#### Your objective
Using only the entries below, output the lines starting at the one containing "Where should I click to: Open the" and ending at the one containing "Open the Cronaca section link", exactly and inclusive of both, omitting the pictures.

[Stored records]
● ● ● ● ● ● ●
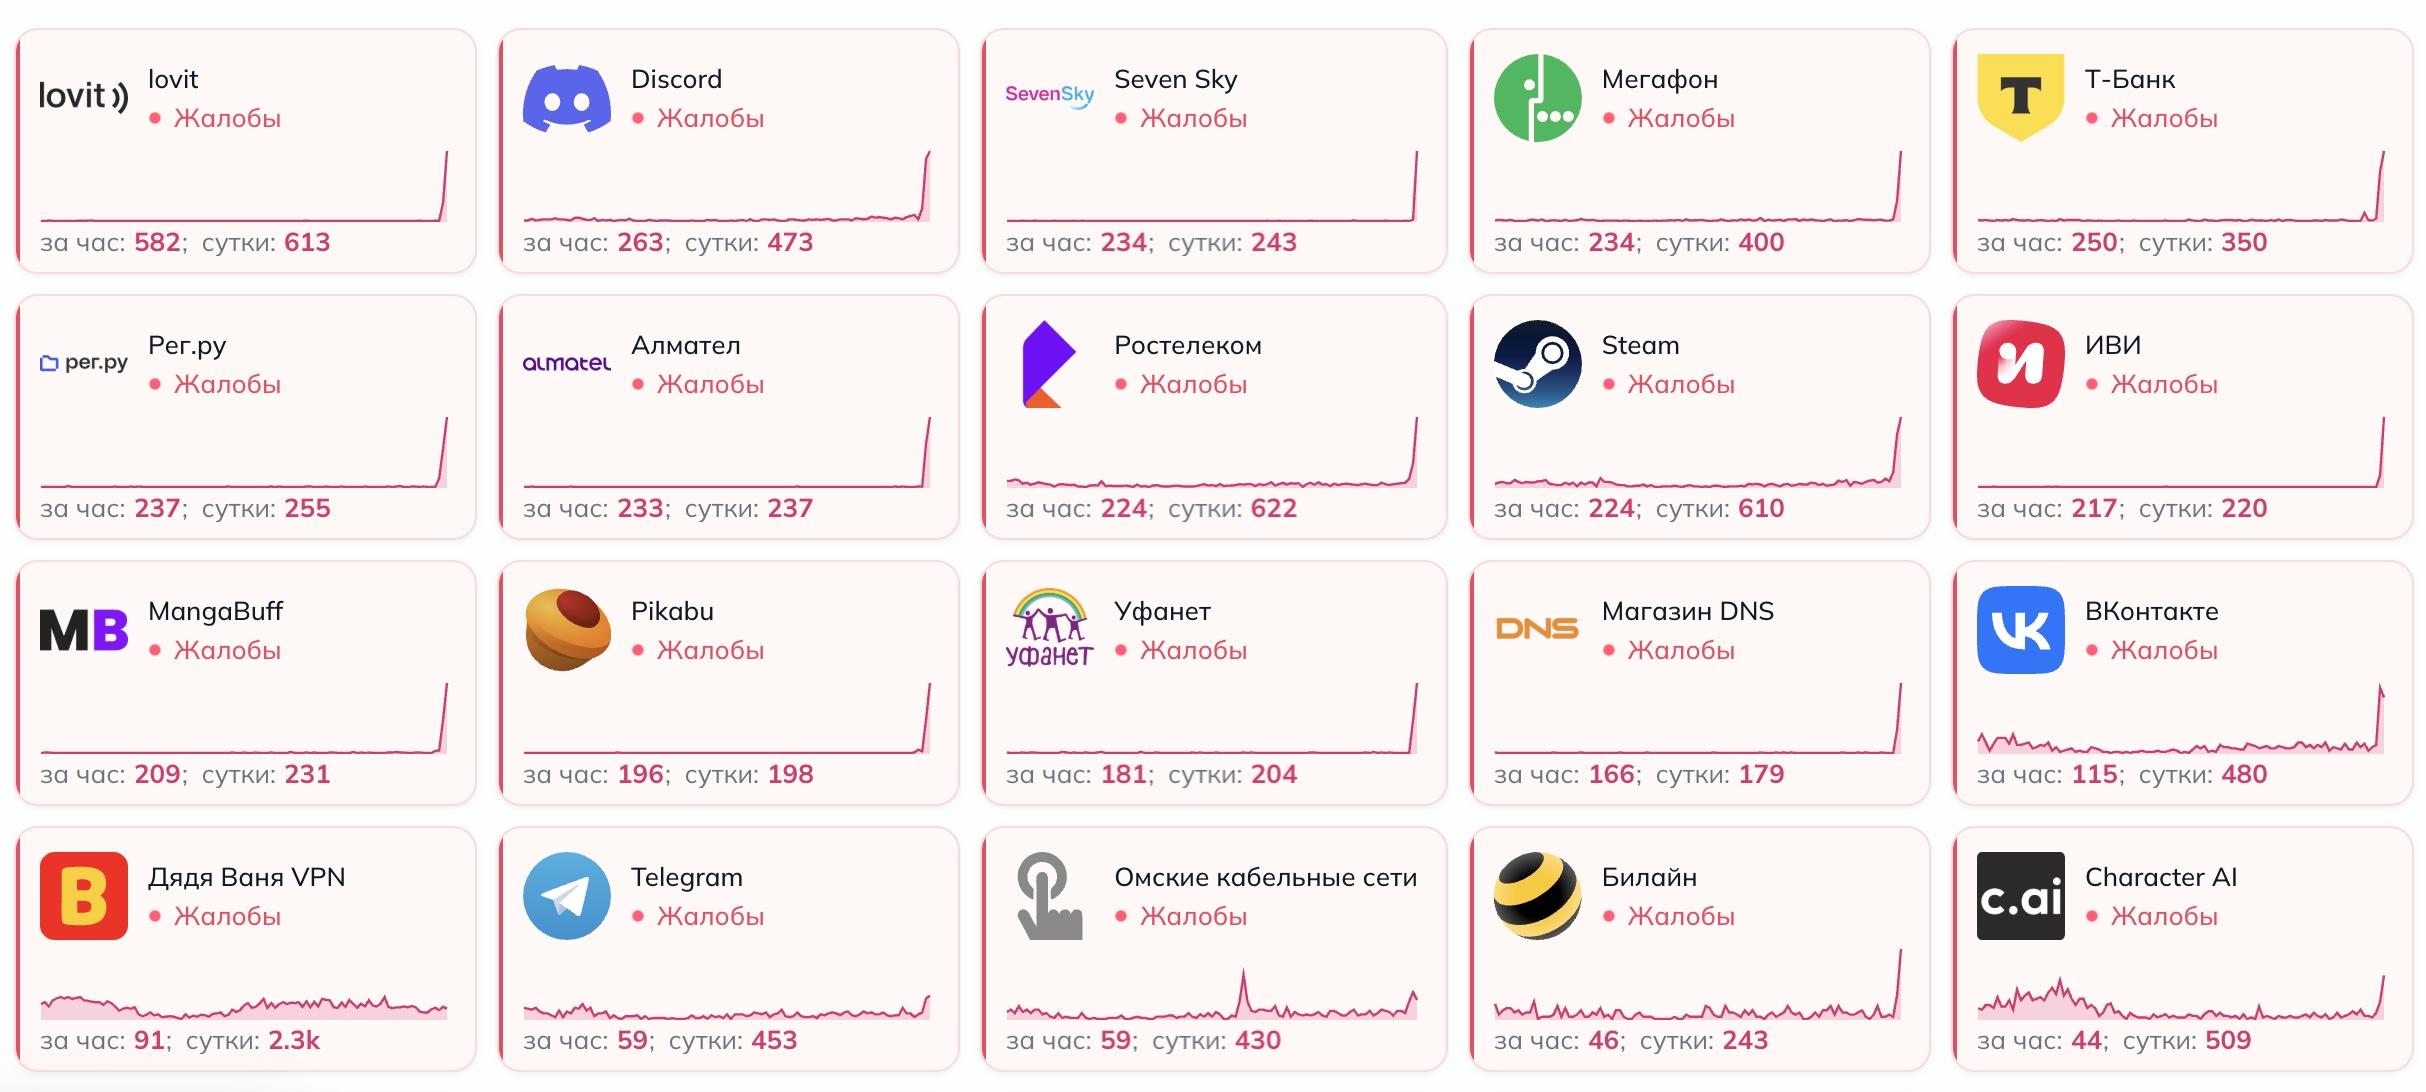Click Жалобы status under Алмател
The image size is (2426, 1092).
710,384
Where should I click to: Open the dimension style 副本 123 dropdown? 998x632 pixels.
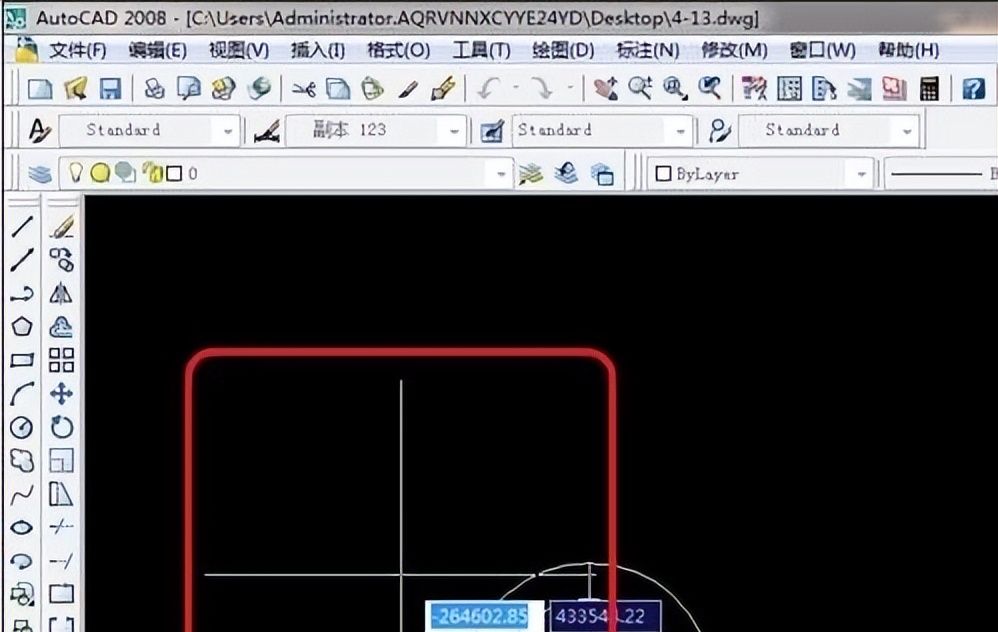456,131
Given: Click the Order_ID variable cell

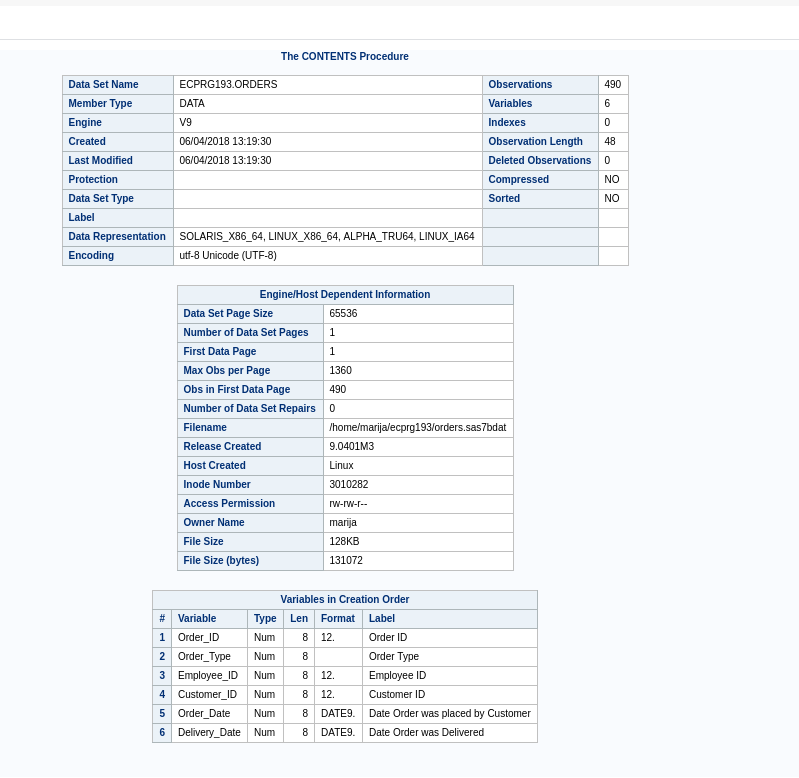Looking at the screenshot, I should click(x=198, y=638).
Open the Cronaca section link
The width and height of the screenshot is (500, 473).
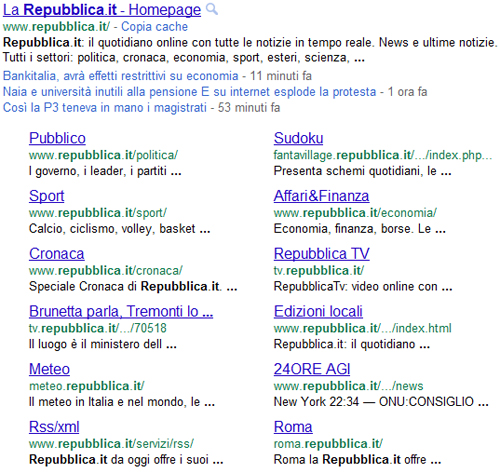tap(57, 254)
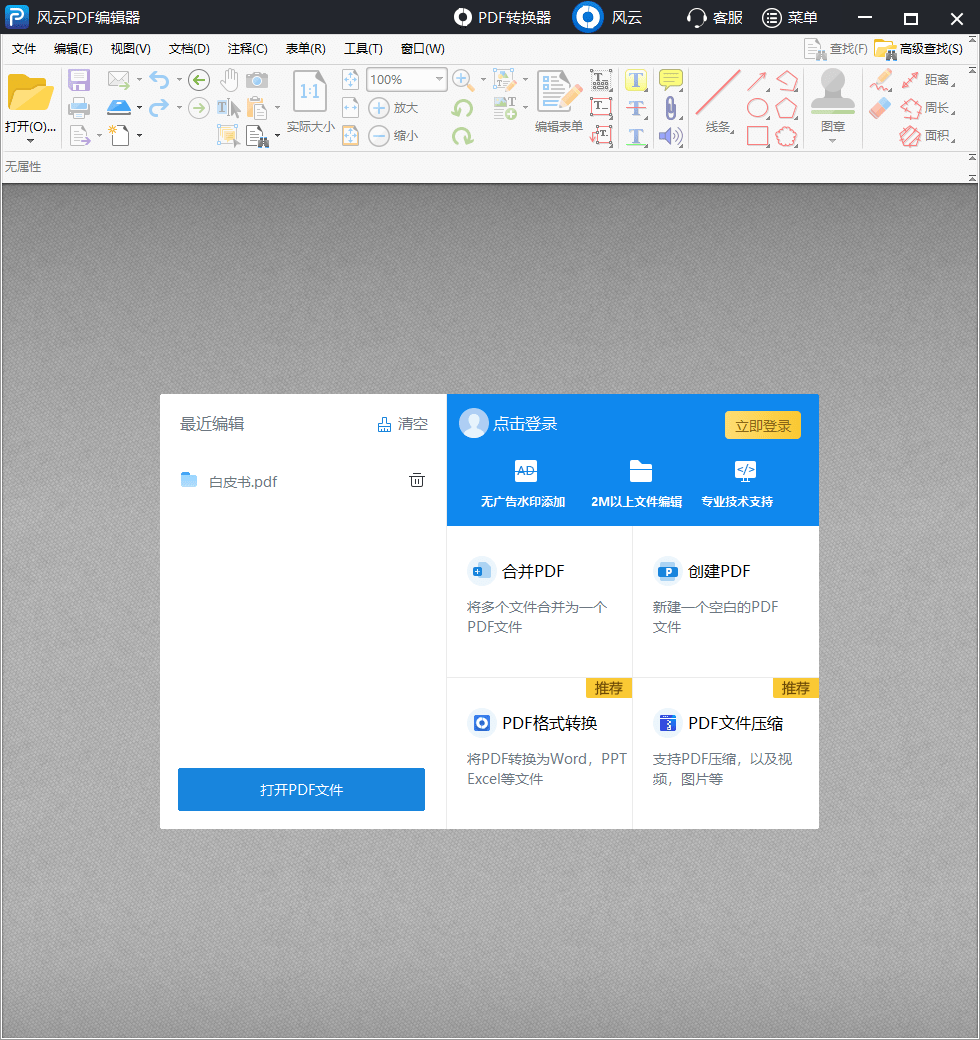This screenshot has width=980, height=1040.
Task: Select the sticky note comment tool
Action: click(x=670, y=80)
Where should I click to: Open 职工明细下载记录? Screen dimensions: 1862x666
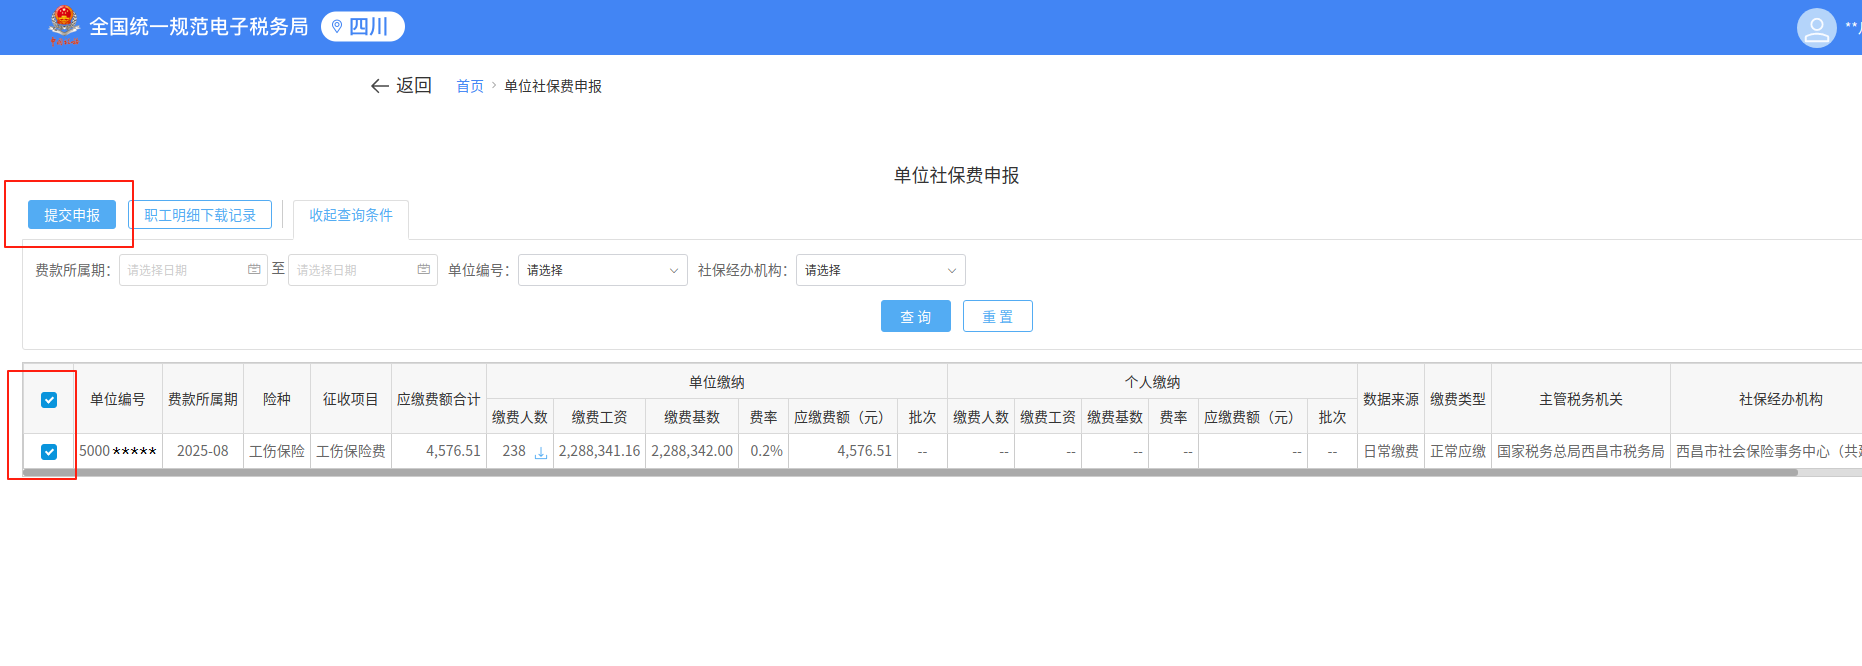(200, 215)
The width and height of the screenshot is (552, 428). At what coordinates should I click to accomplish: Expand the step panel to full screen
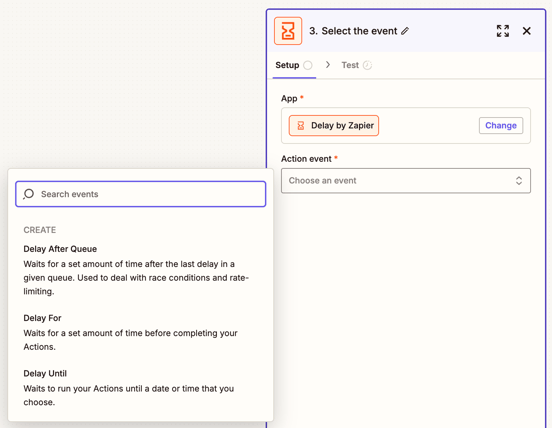point(503,31)
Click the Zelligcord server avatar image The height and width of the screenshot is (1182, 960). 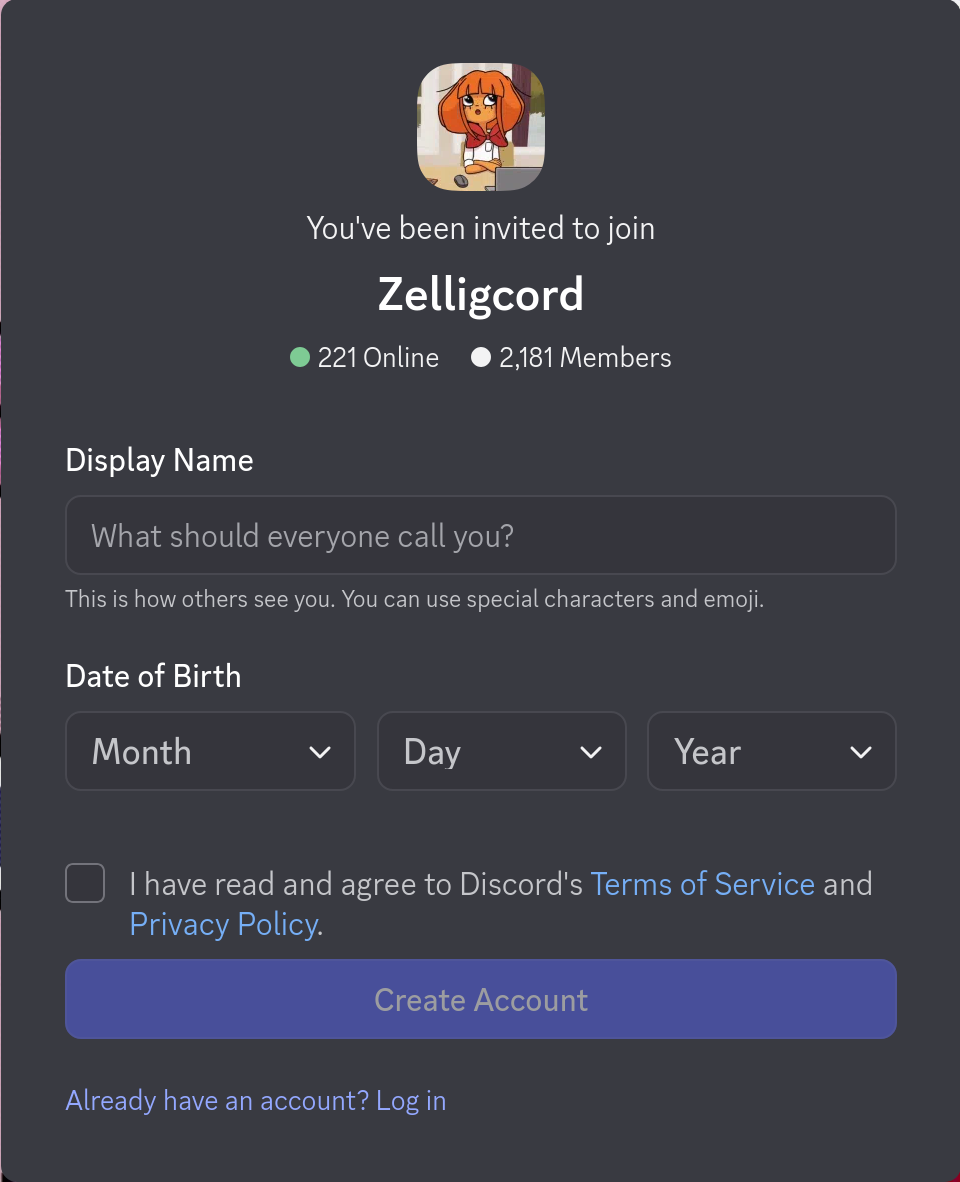[x=480, y=127]
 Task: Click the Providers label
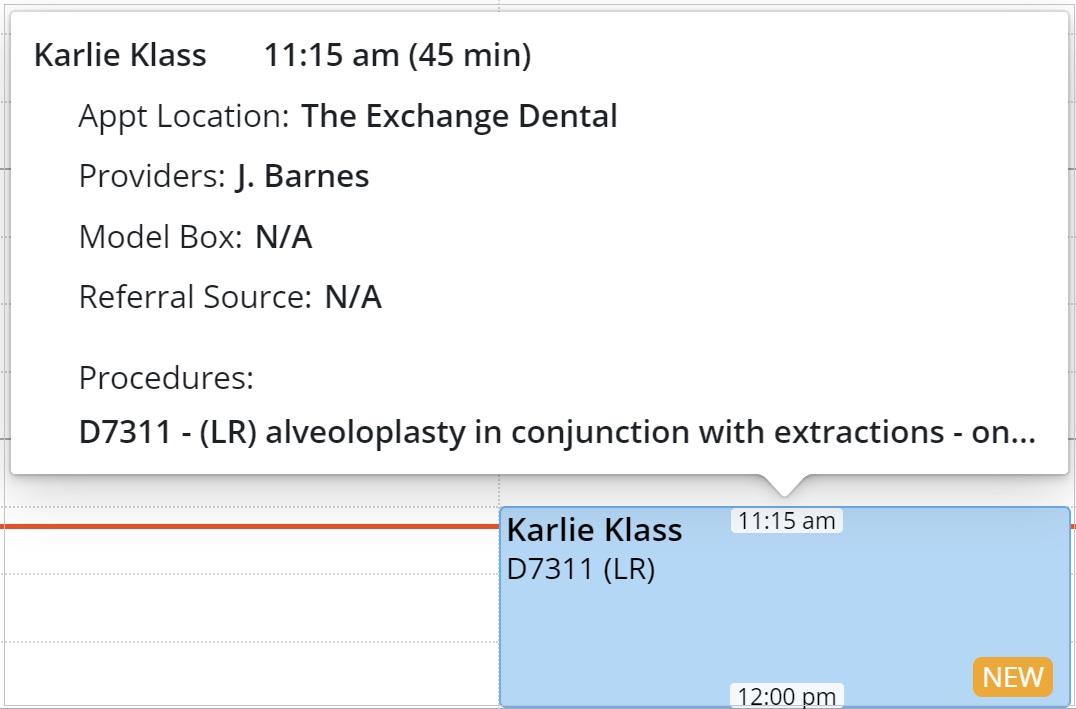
● ● ● ● ● ● ●
#### Response for this exercise
Where should I click to: Open the dimension style 副本 123 dropdown? 998x632 pixels.
456,131
Given: Click the Order_ID variable cell

Looking at the screenshot, I should click(x=198, y=638).
Open the Cronaca section link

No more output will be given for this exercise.